> About this task: What appears from the first line of the data below through the line containing "Click the J", both included, should be copied exactly, and nothing else.

Stored data entries
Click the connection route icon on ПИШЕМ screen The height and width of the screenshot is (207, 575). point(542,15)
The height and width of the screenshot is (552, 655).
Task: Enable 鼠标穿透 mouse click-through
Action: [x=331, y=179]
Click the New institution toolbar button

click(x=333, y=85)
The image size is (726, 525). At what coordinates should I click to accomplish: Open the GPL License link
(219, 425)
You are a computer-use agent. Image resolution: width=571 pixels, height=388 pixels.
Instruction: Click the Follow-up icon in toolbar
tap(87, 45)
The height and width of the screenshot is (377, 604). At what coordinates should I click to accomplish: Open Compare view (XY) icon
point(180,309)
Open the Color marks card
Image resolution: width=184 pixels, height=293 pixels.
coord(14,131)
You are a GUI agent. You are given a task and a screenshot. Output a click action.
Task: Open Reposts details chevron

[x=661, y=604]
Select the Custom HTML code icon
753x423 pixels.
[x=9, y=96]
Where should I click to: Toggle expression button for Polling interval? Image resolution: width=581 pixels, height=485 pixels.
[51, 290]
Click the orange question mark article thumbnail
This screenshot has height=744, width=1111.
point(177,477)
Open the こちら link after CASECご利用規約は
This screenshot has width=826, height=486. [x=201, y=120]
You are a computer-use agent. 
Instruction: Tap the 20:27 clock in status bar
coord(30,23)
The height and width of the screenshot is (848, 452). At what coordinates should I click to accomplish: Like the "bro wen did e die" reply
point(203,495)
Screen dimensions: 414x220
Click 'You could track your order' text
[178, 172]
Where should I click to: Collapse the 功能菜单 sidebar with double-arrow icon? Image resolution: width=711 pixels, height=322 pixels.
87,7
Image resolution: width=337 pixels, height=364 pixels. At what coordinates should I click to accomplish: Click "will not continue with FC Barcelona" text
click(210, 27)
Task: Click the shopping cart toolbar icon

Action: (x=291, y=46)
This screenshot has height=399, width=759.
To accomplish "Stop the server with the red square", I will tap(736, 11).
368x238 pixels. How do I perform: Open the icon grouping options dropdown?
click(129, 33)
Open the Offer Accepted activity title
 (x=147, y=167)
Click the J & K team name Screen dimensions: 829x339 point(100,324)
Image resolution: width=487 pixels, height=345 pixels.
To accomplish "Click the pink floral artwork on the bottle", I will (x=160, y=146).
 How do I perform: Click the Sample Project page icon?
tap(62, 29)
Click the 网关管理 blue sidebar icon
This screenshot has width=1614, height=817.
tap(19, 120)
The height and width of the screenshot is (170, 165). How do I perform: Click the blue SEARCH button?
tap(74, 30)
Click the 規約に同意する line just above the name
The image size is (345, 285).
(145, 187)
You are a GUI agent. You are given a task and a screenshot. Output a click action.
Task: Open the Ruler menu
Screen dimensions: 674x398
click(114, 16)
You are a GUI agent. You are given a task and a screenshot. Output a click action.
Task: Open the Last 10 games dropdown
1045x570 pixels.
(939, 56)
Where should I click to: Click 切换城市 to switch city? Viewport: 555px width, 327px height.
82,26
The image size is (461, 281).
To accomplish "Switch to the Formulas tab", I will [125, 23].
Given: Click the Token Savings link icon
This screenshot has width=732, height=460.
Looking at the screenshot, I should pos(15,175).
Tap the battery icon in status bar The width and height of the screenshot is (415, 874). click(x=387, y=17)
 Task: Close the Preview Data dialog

> Output for this exercise:
Click the connection route icon on ПИШЕМ screen The height and width of the screenshot is (207, 575). point(542,15)
The height and width of the screenshot is (552, 655).
Task: Enable 鼠标穿透 mouse click-through
Action: [x=331, y=179]
Click the New institution toolbar button

click(x=333, y=85)
The image size is (726, 525). At what coordinates should I click to accomplish: Open the GPL License link
(219, 425)
You are a computer-use agent. Image resolution: width=571 pixels, height=388 pixels.
Instruction: Click the Follow-up icon in toolbar
tap(87, 45)
The height and width of the screenshot is (377, 604). At what coordinates should I click to accomplish: Open Compare view (XY) icon
point(180,309)
Open the Color marks card
Image resolution: width=184 pixels, height=293 pixels.
coord(14,131)
You are a GUI agent. You are given a task and a screenshot. Output a click action.
Task: Open Reposts details chevron

[x=661, y=604]
Select the Custom HTML code icon
753x423 pixels.
[x=9, y=96]
Where should I click to: Toggle expression button for Polling interval? Image resolution: width=581 pixels, height=485 pixels.
[51, 290]
Click the orange question mark article thumbnail
This screenshot has height=744, width=1111.
point(177,477)
Open the こちら link after CASECご利用規約は
This screenshot has width=826, height=486. [x=201, y=120]
You are a computer-use agent. 
Instruction: Tap the 20:27 clock in status bar
coord(30,23)
The height and width of the screenshot is (848, 452). At what coordinates should I click to accomplish: Like the "bro wen did e die" reply
point(203,495)
Screen dimensions: 414x220
Click 'You could track your order' text
[178, 172]
Where should I click to: Collapse the 功能菜单 sidebar with double-arrow icon? Image resolution: width=711 pixels, height=322 pixels.
87,7
Image resolution: width=337 pixels, height=364 pixels. At what coordinates should I click to accomplish: Click "will not continue with FC Barcelona" text
click(210, 27)
Task: Click the shopping cart toolbar icon

Action: (x=291, y=46)
This screenshot has height=399, width=759.
To accomplish "Stop the server with the red square", I will tap(736, 11).
368x238 pixels. How do I perform: Open the icon grouping options dropdown?
click(129, 33)
Open the Offer Accepted activity title
 (x=147, y=167)
Click the J & K team name Screen dimensions: 829x339 point(100,324)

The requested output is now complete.